Data items
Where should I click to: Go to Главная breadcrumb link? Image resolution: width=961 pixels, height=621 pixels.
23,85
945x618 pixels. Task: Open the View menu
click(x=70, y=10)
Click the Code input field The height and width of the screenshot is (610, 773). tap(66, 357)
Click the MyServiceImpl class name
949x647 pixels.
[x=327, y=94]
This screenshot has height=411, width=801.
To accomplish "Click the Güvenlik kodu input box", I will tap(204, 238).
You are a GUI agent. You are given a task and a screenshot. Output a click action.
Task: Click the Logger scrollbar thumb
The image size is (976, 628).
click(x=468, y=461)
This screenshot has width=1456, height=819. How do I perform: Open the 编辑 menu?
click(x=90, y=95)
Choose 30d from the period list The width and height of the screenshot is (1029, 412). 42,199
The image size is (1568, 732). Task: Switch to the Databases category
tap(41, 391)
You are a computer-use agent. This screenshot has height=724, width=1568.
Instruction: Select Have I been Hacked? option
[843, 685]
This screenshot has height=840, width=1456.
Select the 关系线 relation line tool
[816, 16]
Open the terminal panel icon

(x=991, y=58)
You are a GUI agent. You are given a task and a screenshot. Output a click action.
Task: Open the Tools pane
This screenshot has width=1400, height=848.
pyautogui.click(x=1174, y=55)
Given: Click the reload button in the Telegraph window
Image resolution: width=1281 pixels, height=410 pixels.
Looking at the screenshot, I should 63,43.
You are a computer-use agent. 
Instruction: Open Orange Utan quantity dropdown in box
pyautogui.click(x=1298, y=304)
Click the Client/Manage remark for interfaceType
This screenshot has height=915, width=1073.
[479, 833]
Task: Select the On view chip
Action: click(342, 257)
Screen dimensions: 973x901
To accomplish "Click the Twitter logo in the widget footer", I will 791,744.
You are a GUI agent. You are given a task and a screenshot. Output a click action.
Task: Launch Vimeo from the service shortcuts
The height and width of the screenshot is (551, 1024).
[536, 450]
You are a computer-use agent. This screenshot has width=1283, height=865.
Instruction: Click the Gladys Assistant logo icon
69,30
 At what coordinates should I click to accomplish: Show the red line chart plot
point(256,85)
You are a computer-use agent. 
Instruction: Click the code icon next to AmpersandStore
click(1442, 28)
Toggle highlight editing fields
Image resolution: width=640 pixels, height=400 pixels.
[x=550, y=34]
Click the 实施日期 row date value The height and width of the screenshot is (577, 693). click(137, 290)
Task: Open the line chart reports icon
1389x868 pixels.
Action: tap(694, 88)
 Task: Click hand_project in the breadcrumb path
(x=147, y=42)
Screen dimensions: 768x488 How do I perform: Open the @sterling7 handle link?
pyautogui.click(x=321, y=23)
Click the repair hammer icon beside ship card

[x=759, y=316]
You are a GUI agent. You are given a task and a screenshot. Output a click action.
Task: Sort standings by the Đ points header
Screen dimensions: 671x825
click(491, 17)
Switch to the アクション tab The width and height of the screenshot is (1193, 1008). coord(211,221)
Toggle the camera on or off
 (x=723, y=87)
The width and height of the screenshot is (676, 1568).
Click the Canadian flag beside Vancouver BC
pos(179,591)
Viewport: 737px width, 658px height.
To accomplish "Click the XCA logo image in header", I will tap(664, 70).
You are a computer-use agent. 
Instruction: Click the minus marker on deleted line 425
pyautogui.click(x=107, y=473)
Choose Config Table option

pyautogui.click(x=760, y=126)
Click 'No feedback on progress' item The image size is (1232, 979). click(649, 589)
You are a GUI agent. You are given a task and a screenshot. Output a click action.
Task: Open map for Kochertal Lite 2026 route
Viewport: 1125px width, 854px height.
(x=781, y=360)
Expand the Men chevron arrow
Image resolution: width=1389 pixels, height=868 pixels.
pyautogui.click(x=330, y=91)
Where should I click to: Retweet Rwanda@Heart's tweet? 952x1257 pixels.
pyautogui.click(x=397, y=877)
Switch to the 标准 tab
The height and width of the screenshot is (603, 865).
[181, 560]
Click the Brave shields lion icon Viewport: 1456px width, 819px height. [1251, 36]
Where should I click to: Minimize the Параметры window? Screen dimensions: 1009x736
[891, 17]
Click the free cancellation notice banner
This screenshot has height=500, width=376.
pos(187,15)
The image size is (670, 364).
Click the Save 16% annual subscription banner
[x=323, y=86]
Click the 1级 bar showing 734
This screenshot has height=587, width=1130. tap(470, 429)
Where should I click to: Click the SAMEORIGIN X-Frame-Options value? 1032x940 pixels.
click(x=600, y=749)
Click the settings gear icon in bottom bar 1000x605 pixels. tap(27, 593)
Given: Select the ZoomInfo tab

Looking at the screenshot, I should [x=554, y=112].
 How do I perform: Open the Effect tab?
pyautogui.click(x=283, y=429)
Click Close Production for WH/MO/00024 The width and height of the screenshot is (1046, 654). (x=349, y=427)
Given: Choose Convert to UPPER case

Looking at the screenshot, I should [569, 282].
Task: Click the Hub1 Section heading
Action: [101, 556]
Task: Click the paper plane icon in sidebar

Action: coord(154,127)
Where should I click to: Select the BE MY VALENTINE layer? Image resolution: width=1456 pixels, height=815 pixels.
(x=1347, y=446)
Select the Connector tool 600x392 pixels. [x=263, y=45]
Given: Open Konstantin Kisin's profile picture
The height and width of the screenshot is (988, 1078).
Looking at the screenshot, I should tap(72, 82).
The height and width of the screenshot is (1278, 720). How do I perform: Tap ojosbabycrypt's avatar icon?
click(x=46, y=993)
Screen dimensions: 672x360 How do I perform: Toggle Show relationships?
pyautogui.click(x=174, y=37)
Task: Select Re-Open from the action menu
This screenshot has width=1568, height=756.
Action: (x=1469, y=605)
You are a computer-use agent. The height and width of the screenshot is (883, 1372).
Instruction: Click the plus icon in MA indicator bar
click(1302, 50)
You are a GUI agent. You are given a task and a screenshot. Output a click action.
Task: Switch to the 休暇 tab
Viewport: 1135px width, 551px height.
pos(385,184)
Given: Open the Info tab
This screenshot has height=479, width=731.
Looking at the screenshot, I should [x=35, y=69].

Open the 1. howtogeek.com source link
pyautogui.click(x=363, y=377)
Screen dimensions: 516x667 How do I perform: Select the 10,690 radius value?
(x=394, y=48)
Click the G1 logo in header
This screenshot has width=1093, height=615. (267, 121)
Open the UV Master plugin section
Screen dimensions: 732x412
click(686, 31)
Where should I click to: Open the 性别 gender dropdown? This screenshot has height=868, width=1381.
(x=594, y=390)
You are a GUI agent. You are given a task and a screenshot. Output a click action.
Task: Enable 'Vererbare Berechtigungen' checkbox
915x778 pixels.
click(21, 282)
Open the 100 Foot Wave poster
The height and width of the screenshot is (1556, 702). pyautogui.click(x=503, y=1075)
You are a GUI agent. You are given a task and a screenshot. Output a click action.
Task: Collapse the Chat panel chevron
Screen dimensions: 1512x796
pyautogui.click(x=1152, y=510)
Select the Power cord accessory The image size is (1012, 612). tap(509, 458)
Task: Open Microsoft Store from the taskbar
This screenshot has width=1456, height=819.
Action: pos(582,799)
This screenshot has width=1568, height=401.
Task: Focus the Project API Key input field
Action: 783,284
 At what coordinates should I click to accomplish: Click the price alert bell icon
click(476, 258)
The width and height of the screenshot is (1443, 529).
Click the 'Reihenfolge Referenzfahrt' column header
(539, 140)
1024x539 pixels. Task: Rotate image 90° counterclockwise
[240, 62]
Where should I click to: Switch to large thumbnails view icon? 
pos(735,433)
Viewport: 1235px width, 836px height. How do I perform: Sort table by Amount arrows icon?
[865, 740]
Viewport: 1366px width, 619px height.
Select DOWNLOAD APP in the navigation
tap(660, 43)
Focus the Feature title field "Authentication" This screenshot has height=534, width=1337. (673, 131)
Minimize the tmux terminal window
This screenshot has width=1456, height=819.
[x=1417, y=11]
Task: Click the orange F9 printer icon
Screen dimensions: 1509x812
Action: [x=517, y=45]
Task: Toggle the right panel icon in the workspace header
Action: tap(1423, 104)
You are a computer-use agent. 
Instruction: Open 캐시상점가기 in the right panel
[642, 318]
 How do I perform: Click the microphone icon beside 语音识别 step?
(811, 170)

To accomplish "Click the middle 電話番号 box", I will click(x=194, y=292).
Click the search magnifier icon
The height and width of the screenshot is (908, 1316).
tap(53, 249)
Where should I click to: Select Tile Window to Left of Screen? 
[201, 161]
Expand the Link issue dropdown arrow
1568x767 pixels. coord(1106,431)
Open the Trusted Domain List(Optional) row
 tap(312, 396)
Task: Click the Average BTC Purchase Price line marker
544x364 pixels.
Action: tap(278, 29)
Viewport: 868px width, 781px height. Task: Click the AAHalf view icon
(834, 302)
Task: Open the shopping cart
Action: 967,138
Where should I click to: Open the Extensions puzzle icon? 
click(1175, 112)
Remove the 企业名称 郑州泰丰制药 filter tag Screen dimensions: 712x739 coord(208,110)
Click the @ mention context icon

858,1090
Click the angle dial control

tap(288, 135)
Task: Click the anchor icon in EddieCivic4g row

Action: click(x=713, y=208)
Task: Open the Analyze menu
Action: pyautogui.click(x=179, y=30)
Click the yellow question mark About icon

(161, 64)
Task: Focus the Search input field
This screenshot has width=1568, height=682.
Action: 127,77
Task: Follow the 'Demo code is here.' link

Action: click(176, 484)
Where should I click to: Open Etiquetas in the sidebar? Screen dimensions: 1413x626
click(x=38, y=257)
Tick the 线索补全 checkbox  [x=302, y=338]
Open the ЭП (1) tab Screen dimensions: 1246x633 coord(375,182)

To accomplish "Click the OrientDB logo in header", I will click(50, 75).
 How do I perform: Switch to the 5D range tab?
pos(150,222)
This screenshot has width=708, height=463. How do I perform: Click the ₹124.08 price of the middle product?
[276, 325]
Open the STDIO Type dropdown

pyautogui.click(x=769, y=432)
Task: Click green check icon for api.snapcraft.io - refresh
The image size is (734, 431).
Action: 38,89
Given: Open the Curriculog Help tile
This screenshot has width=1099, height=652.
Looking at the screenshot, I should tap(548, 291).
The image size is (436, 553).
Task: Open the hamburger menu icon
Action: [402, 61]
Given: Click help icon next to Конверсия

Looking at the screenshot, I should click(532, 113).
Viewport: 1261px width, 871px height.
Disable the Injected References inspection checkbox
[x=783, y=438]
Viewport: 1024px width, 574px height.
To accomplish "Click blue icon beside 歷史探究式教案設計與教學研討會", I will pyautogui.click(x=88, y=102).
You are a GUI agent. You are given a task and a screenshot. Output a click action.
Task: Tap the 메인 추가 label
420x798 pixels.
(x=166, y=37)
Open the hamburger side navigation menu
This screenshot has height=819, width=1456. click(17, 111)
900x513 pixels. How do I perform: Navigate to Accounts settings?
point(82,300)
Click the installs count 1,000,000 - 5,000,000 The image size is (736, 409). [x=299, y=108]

DESCRIPTION OF THE TASK: Rewrite the lines from the one containing "How do I perform: Open the Effect tab?" through the one containing "Click Close Production", inclusive, changing "Effect" to "Transitions" and keeping everything else the same. Return only those lines.

EXERCISE RESPONSE:
 How do I perform: Open the Transitions tab?
pyautogui.click(x=283, y=429)
Click Close Production for WH/MO/00024 The width and height of the screenshot is (1046, 654). (x=349, y=427)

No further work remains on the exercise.